Example: If a seller in Kolkata supplies goods to a buyer in Gujarat, IGST is applicable. If both seller and buyer are in Kolkata, then CGST and SGST apply.
Framework of GST
GST is levied at each stage of production or distribution, but businesses can claim credit for the tax already paid on purchases. This ensures that the tax burden applies only to the value added. Importantly, the state where final consumption occurs receives the revenue.
As a result, GST improves compliance, reduces evasion, and allows input credits to flow seamlessly through the supply chain.
GST tax rates
GST applies at different slabs depending on the type of goods or services: 0%, 5%, 18%, and a special 40% rate for luxury and sin goods. Essential items attract lower rates, while luxury and sin goods are taxed at higher slabs.
The workings of GST can be explained through different examples.
Scenario:
- A supplier sells timber worth ₹2,000 to a manufacturer. GST at 5% is ₹100, so the invoice totals ₹2,100.
- The manufacturer converts the timber into a table.

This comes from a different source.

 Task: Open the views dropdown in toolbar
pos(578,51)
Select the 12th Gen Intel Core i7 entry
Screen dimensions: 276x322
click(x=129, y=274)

Production cost plus margin brings the selling price to ₹2,500. GST at 18% is ₹450, making the invoice ₹2,950. The manufacturer claims ITC of ₹100, so the net GST payable is ₹350.
- The wholesaler sells the table to a retailer for ₹3,000. GST at 18% is ₹540, making the invoice ₹3,450. The wholesaler claims ITC of ₹450, so the net GST payable is ₹90.
- The retailer sells the table to the final consumer for ₹4,000. GST at 18% is ₹720, making the invoice ₹4,720. The retailer claims ITC of ₹540, so the net GST payable is ₹180.
Impact of Input Tax Credit (ITC)
- Removes cascading effect: Avoids ‘tax on tax’ and reduces the overall burden.
- Supports cash flow: Tax is paid only on value added, improving liquidity.
- Encourages compliance: To avail ITC, every link in the chain must be GST-registered.
GST and the End Consumer
Although GST is applied at each stage, the ultimate burden lies with the end consumer. In the example, the final consumer pays ₹720 in GST, which is passed on to the government through various stakeholders.
Advantages of GST
- Simplification: Replaced multiple indirect taxes with one unified system.
- Improved compliance: Online returns and payments streamline the process.
- Cost reduction: Elimination of cascading taxes lowers overall prices.
- Competitive market: Easier cross-state trade fosters business growth.
- Higher revenue: A broader base and compliance have increased government collections.
Conclusion
GST has transformed India’s taxation landscape by simplifying administration, reducing compliance costs, and eliminating cascading effects. While challenges remain, its advantages are significant for both businesses and consumers. By understanding GST through practical examples, individuals and organisations can navigate the system more effectively and take full advantage of its benefits.